The sequence-to-sequence model  [23] is a particular instance of RNNs which can make use of LSTMs and GRUs as its recurrent units. Initially proposed in the context of natural language processing [23], the model is now being used for a variety of other applications (e.g., speech recognition [10] and video captioning [26]). The model is composed of two components: an encoder and a decoder, as illustrated in Fig. 1. The input sequence is fed into the encoder one element at a time (e.g., \(x_1, x_2, x_3\)). Each recurrent unit in the encoder is a typical recurrent neural network which computes its hidden state using the hidden state of its predecessor and the current input (e.g., \(h_3\) is computed using \(h_2\) and \(x_2\)). The last hidden state of the input sequence is known as a thought vector and is used as the initial state of the decoder. It aims to encapsulate all the information from the input sequence to make the prediction of the decoder more accurate. Unlike the recurrent units in the encoder, the recurrent units of the decoder use both the previous hidden state and the last predicted output to obtain the new hidden state (e.g., \(h_6\) is computed using \(h_5\) and \(y_1\)).

For the purpose of our work, we leverage the same idea for network utilization prediction.

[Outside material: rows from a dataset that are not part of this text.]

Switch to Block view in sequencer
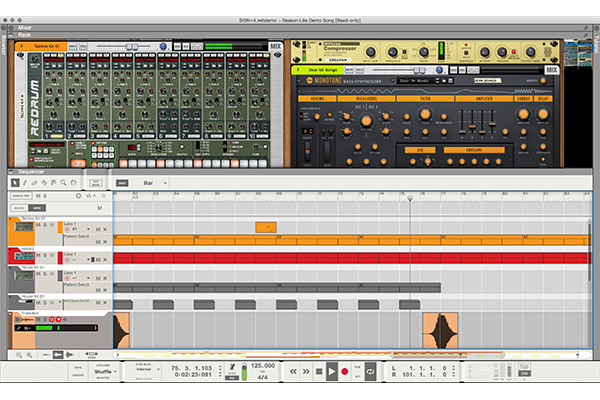 click(19, 207)
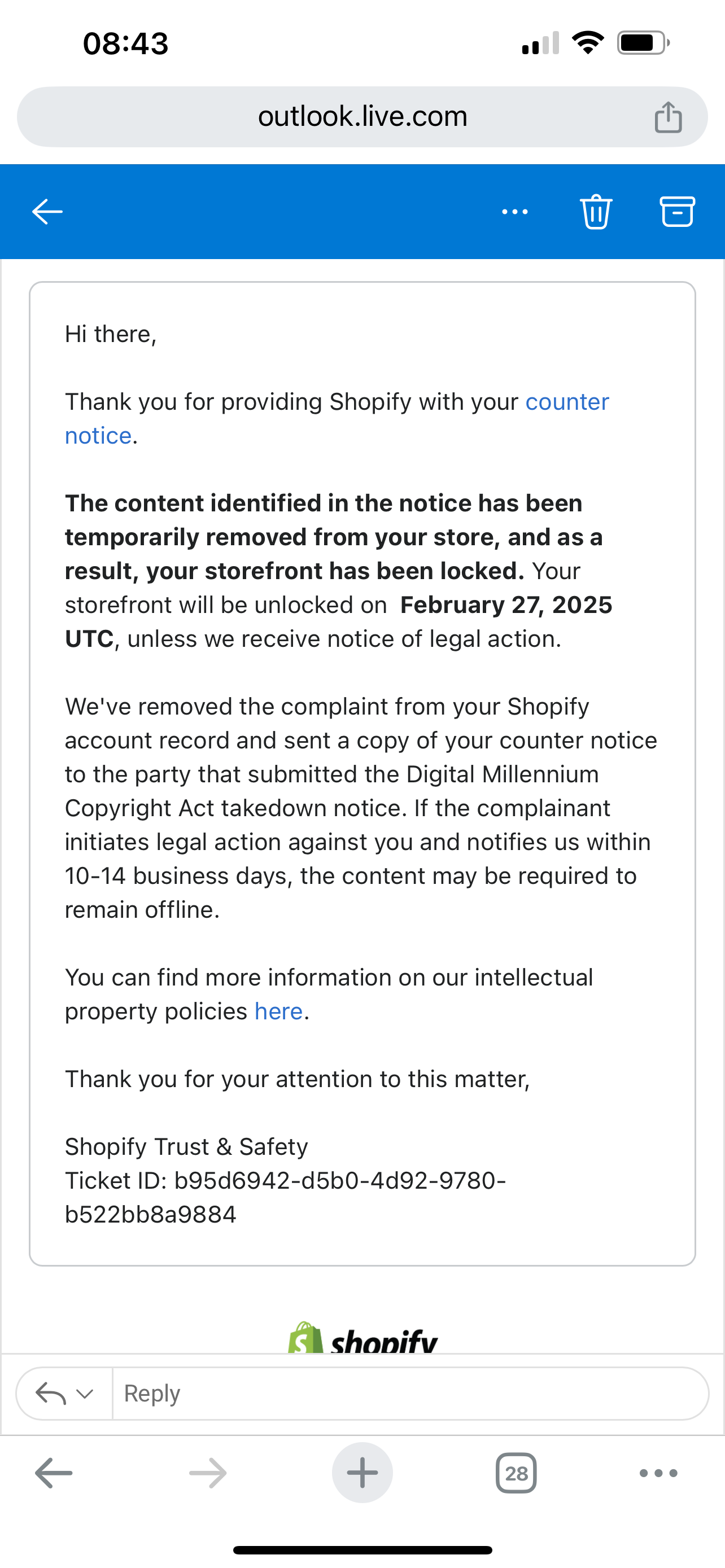This screenshot has height=1568, width=725.
Task: Tap the Reply text field
Action: [408, 1393]
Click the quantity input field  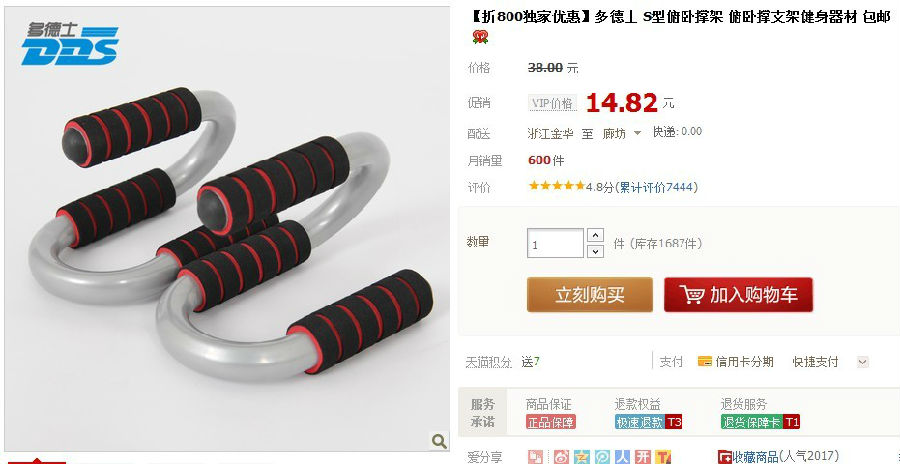(555, 243)
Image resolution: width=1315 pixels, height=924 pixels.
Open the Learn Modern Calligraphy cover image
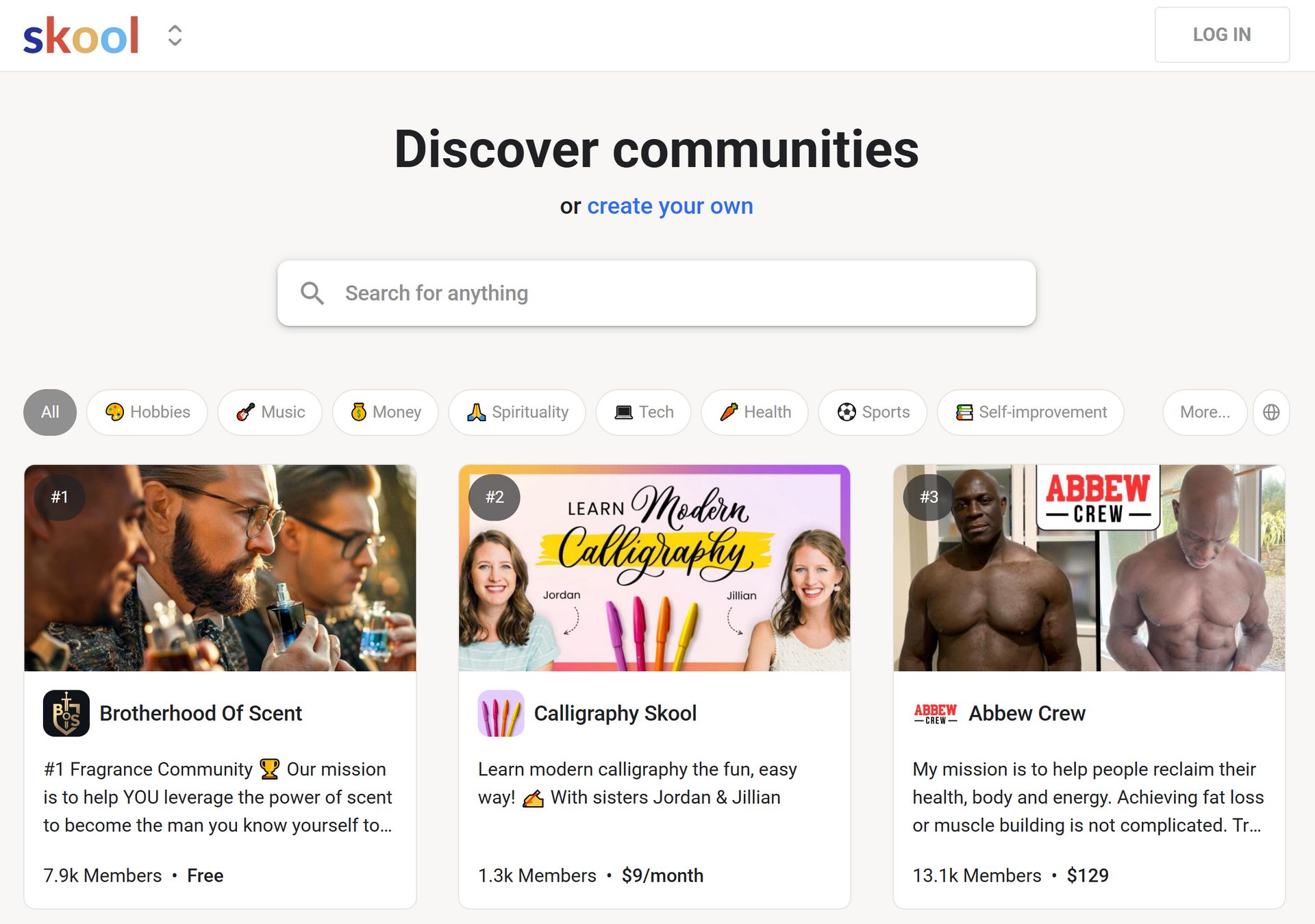click(x=654, y=568)
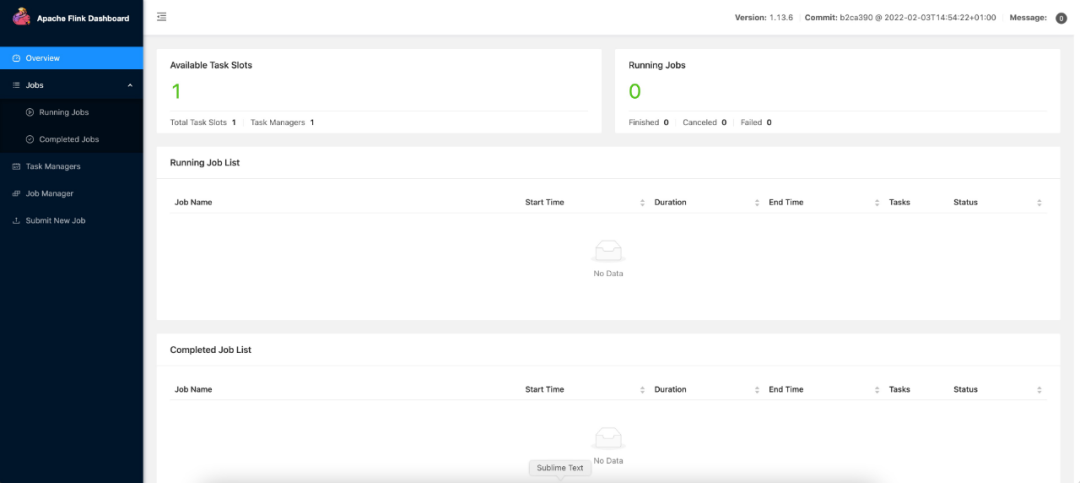Image resolution: width=1080 pixels, height=483 pixels.
Task: Sort Running Job List by Start Time
Action: point(642,203)
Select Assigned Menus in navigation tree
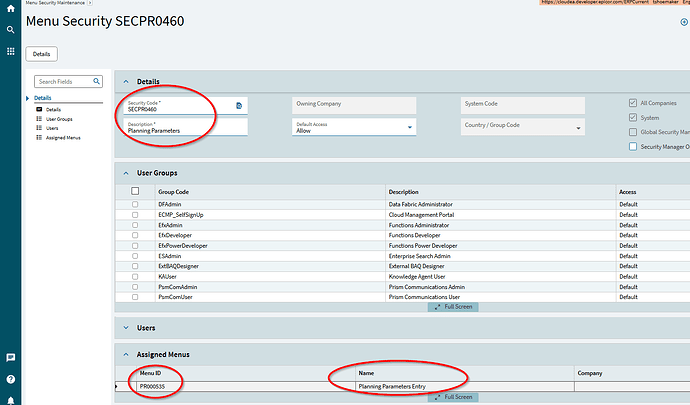The image size is (690, 405). (x=61, y=137)
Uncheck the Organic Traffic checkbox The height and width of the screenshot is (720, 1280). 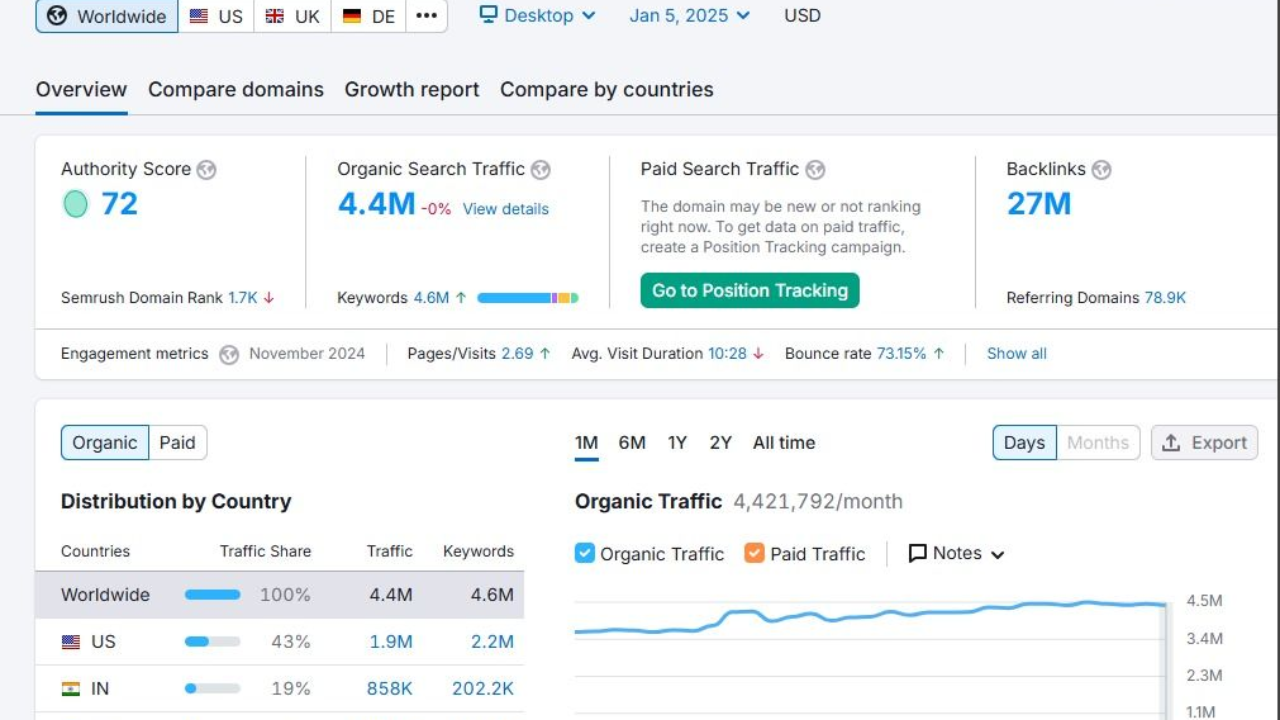click(x=585, y=553)
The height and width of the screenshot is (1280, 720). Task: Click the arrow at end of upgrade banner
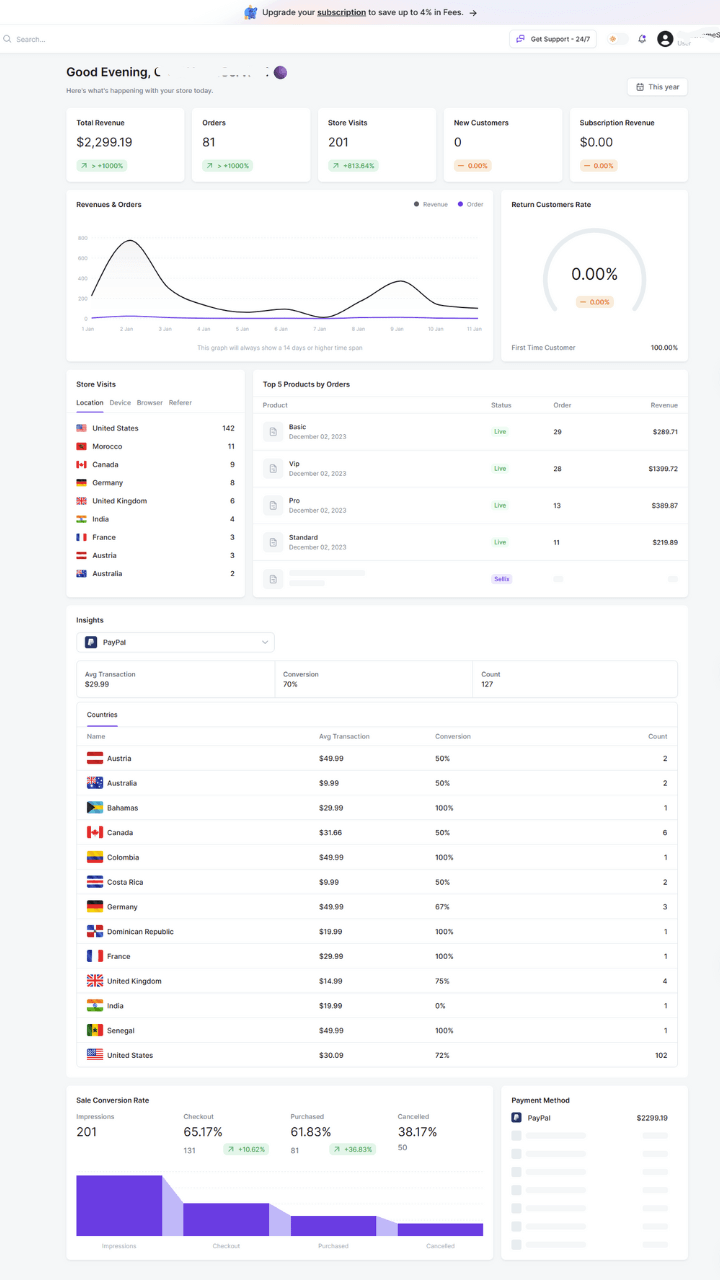pyautogui.click(x=473, y=13)
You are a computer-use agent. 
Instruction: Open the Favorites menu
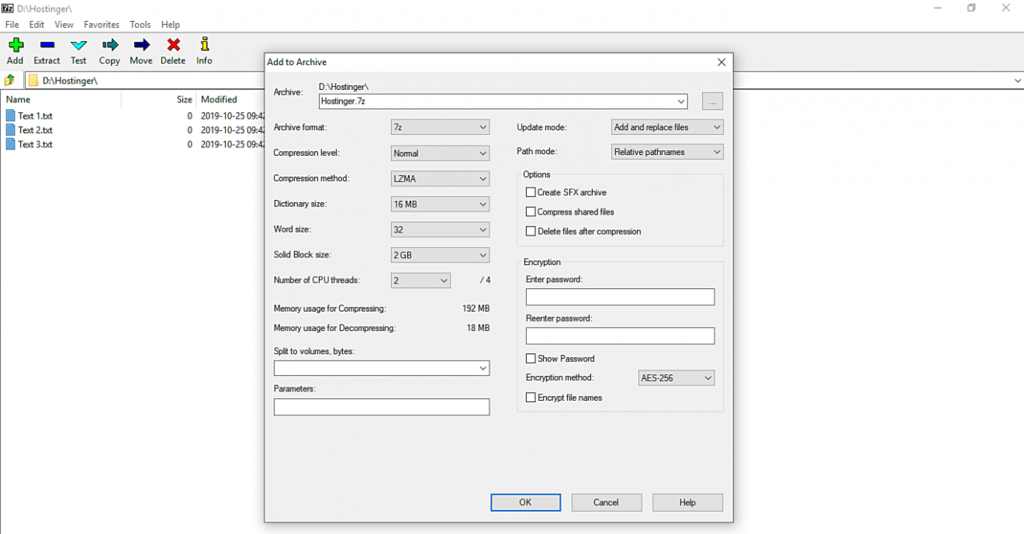coord(101,24)
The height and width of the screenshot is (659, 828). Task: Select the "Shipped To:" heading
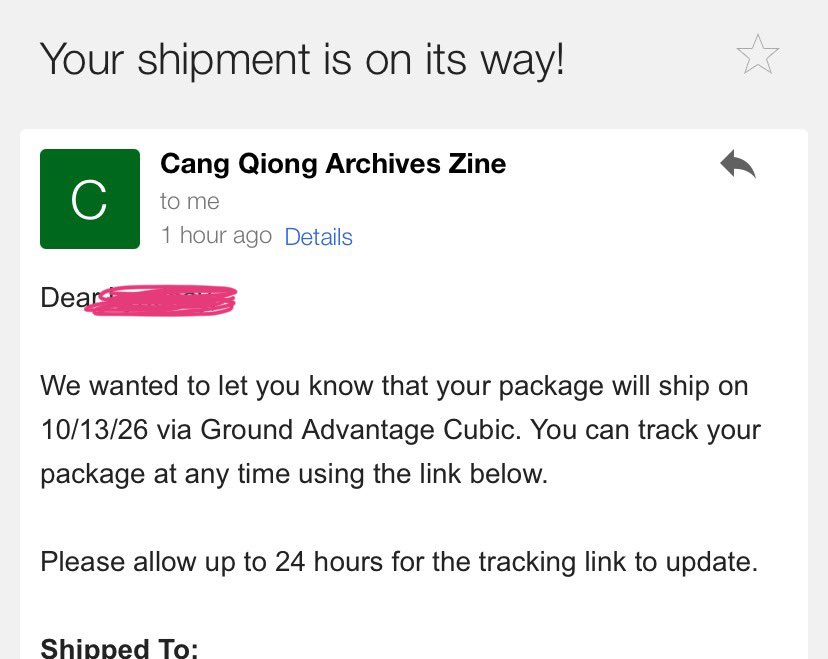[x=119, y=647]
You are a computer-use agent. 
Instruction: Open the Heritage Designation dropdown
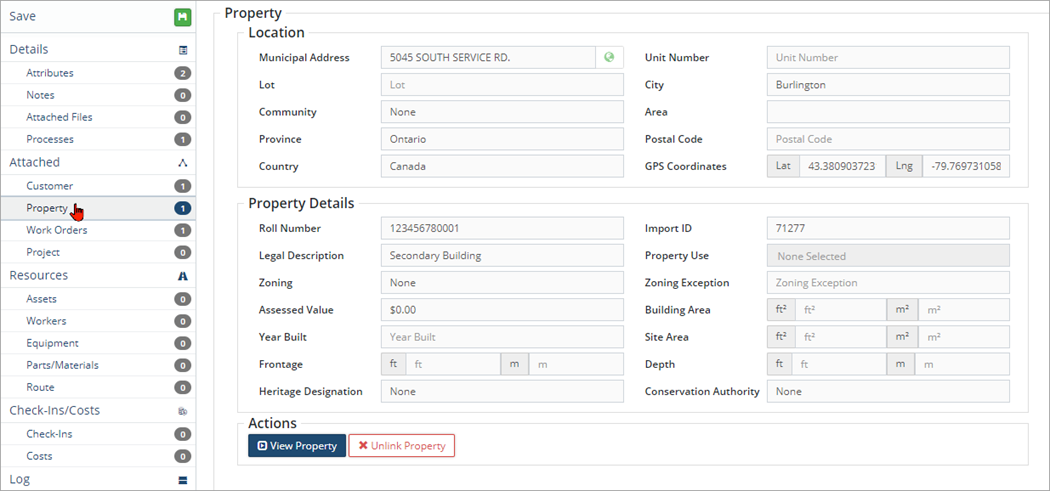(x=501, y=392)
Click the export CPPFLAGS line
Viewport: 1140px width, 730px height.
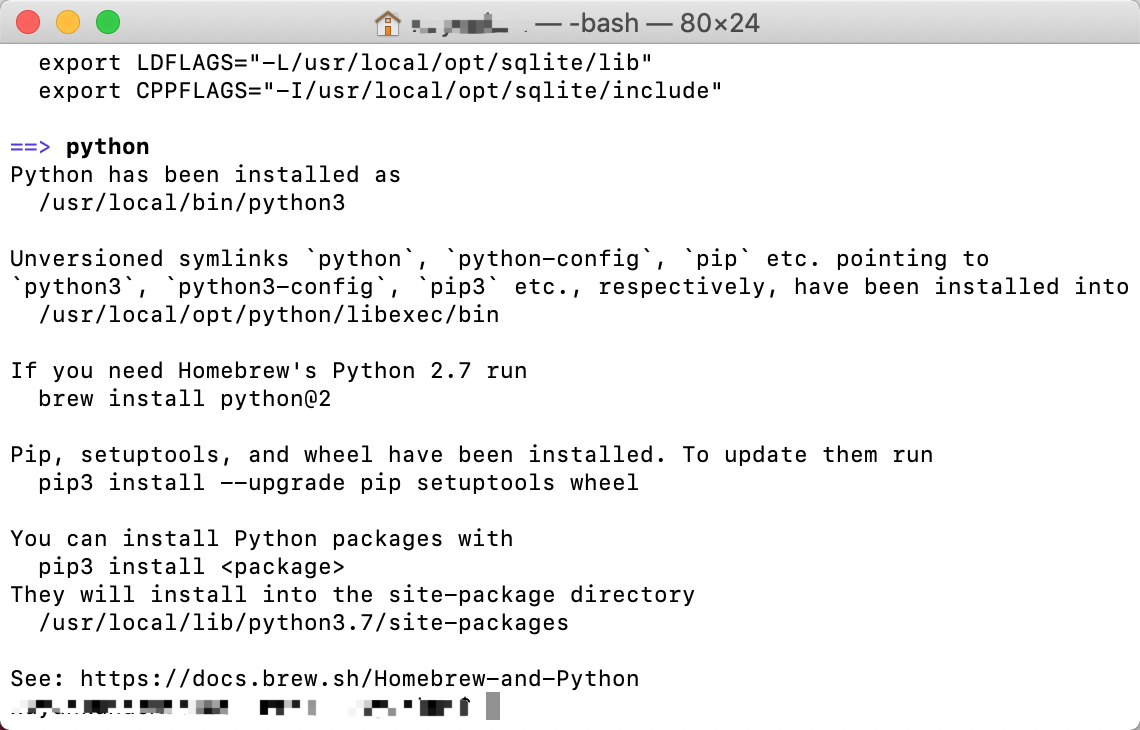pyautogui.click(x=380, y=91)
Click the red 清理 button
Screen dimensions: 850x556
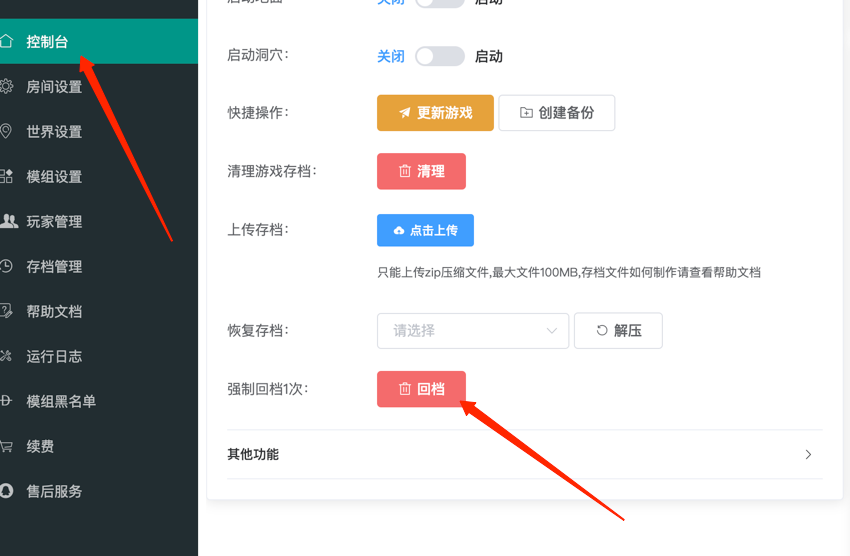pyautogui.click(x=421, y=171)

We train the model with recent utilization patterns that are represented as time series. The encoder is fed one part of the time series, while the decoder is fed the other part. After training the model with multiple such time series, it learns to “translate” from a recent history of observations into a likely future evolution.

3.4 Online Periodicity-Aware Forecasting Using RNNs

The key novelty of this paper is to adapt for use as an online learning tool. This is a difficult problem because our model does not have a separate training phase (as is the case with traditional machine learning) and needs to learn on-the-fly as the application is progressing. This also places a strict requirement to be capable of continuously updating the model with low computational overhead.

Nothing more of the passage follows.